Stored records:
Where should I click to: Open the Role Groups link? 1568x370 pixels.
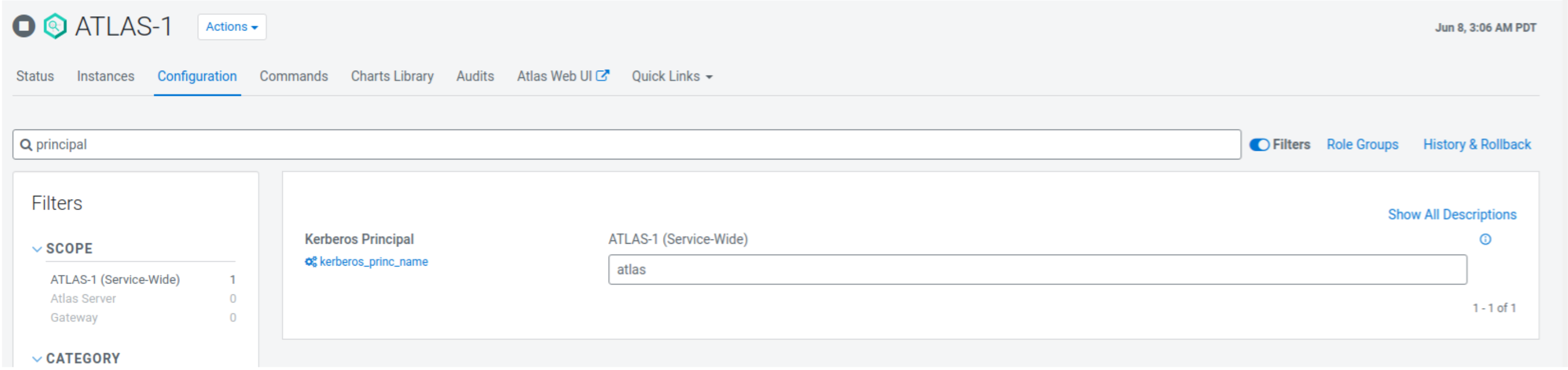[1362, 145]
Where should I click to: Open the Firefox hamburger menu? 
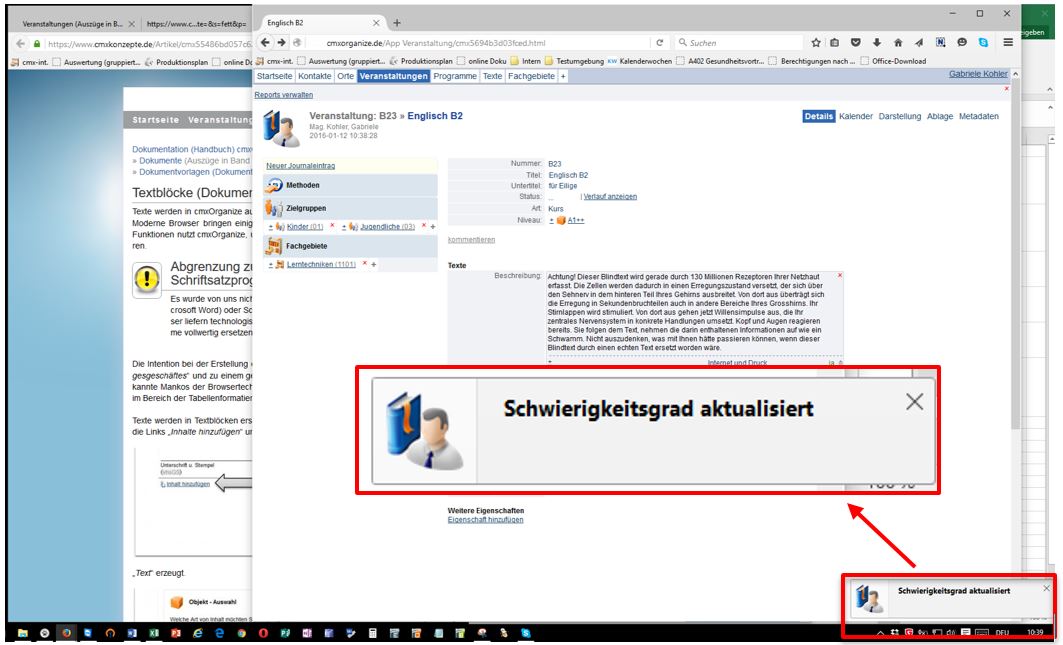coord(1007,43)
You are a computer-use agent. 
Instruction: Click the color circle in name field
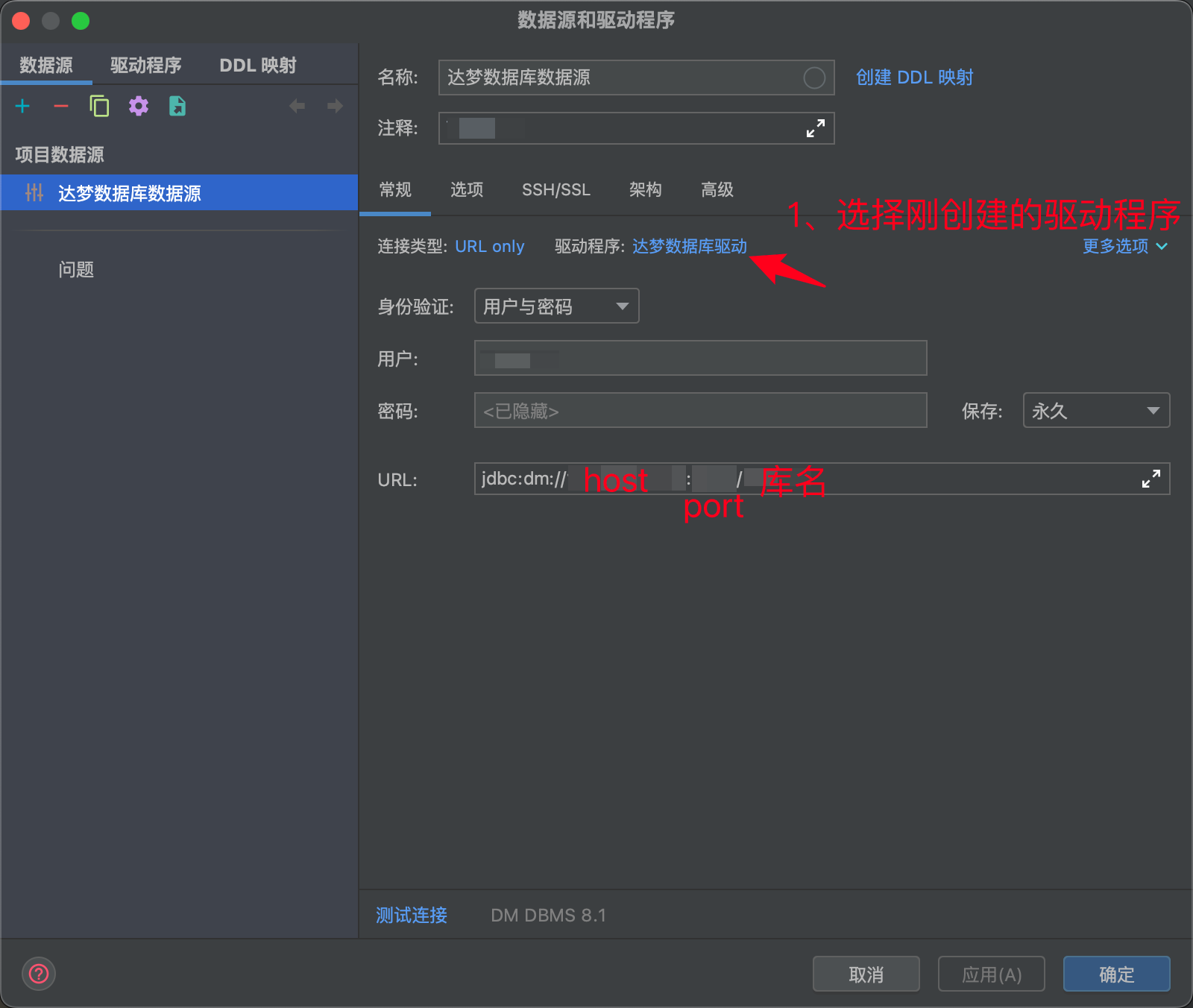coord(814,78)
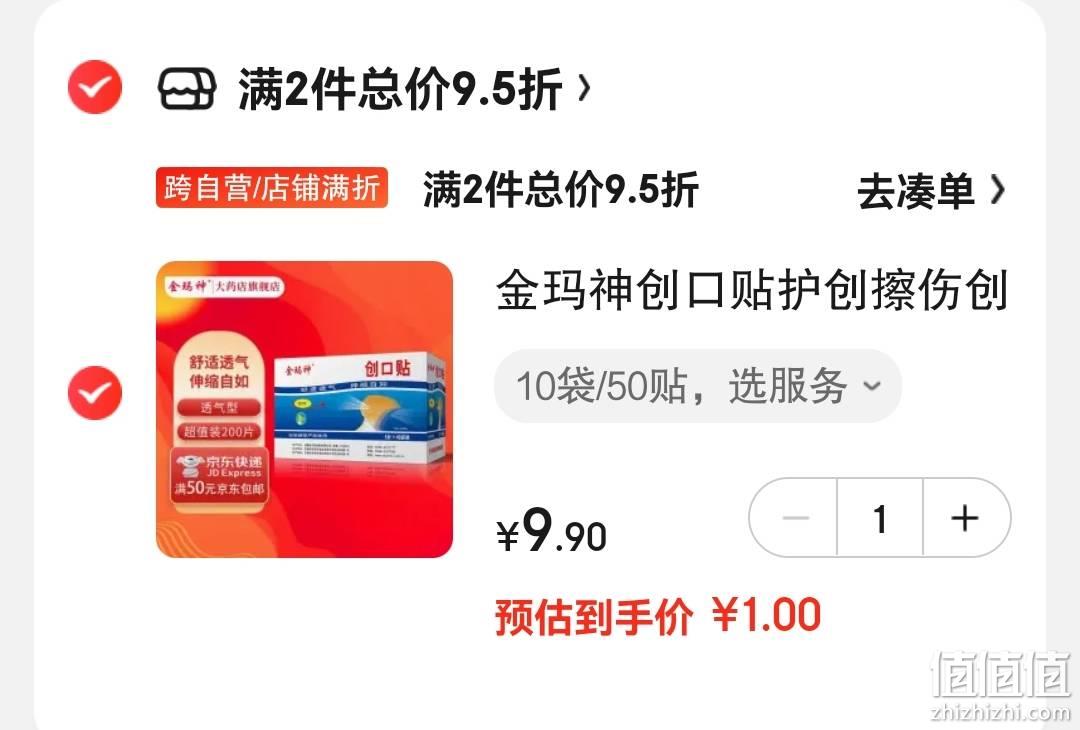
Task: Tap the 预估到手价 ¥1.00 label
Action: coord(658,616)
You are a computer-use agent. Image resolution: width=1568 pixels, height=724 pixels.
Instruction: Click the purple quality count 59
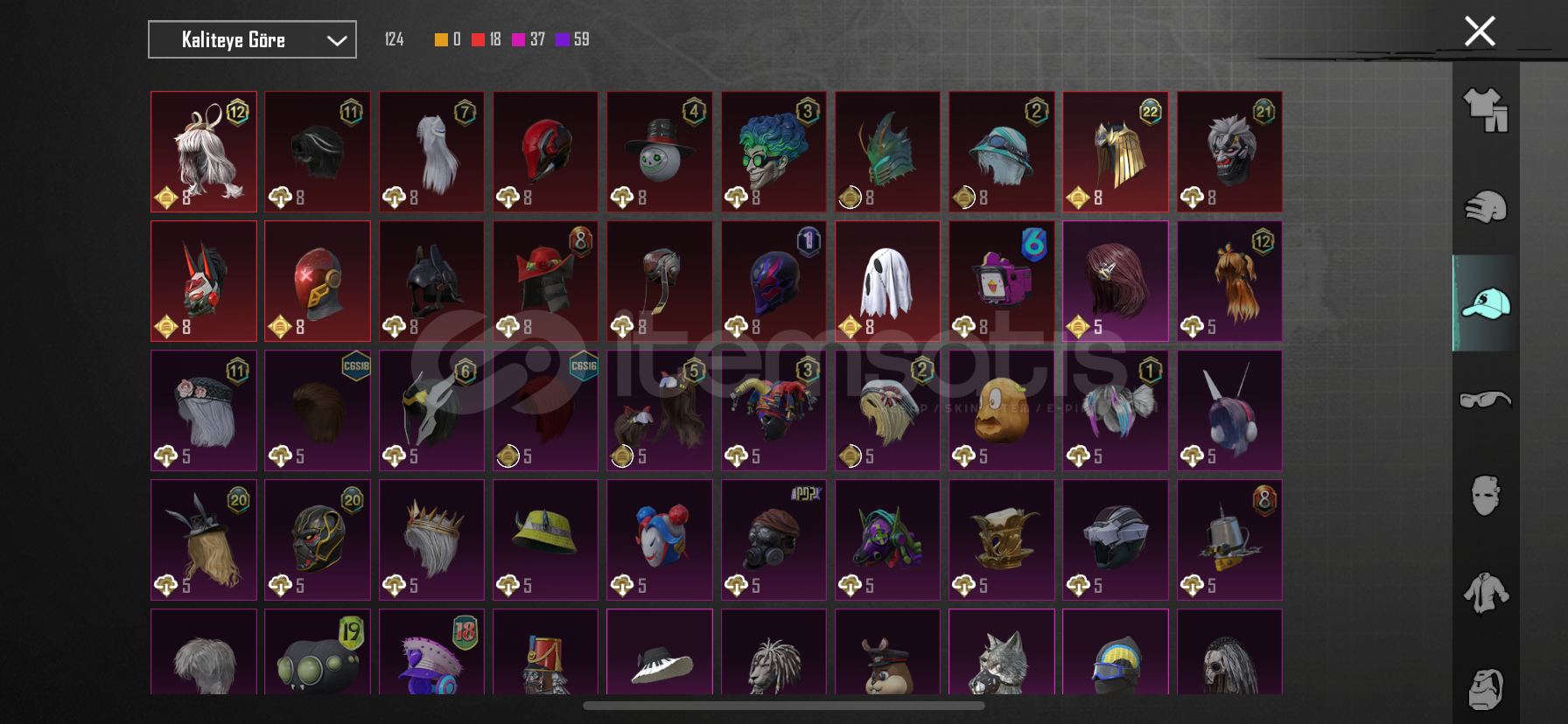click(581, 39)
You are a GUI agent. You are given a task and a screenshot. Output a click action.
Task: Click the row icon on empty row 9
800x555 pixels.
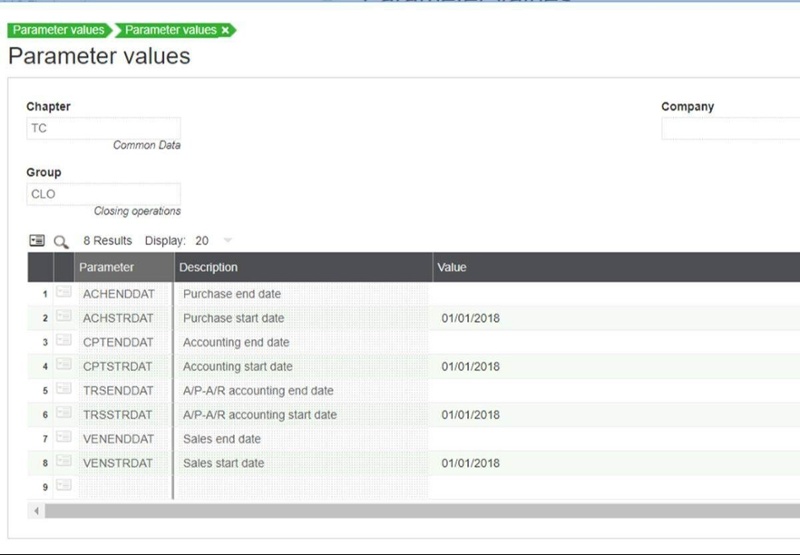click(63, 486)
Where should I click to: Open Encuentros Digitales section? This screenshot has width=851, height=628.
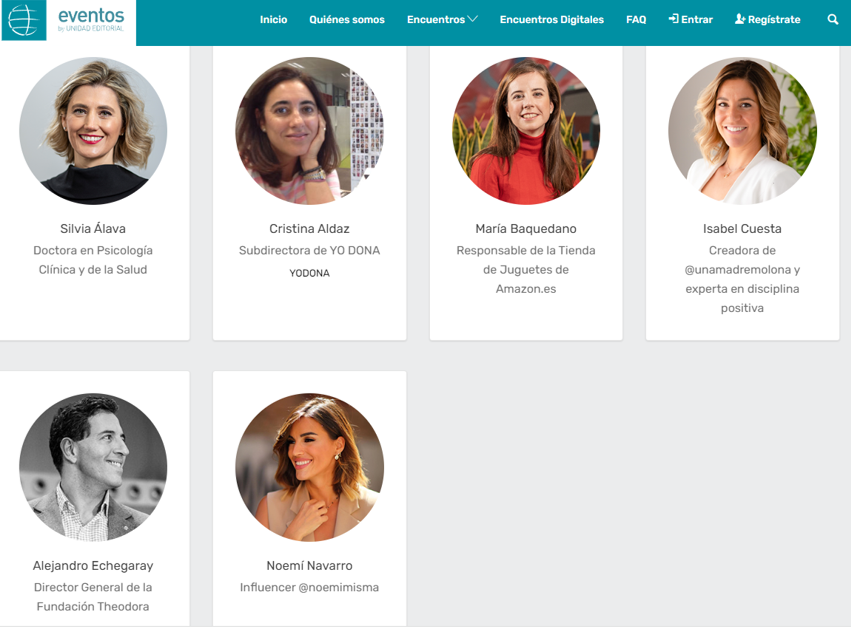coord(552,20)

WORK ORDER: Return only the number of lines above that include the word "computer".

EXPECTED ANSWER: 2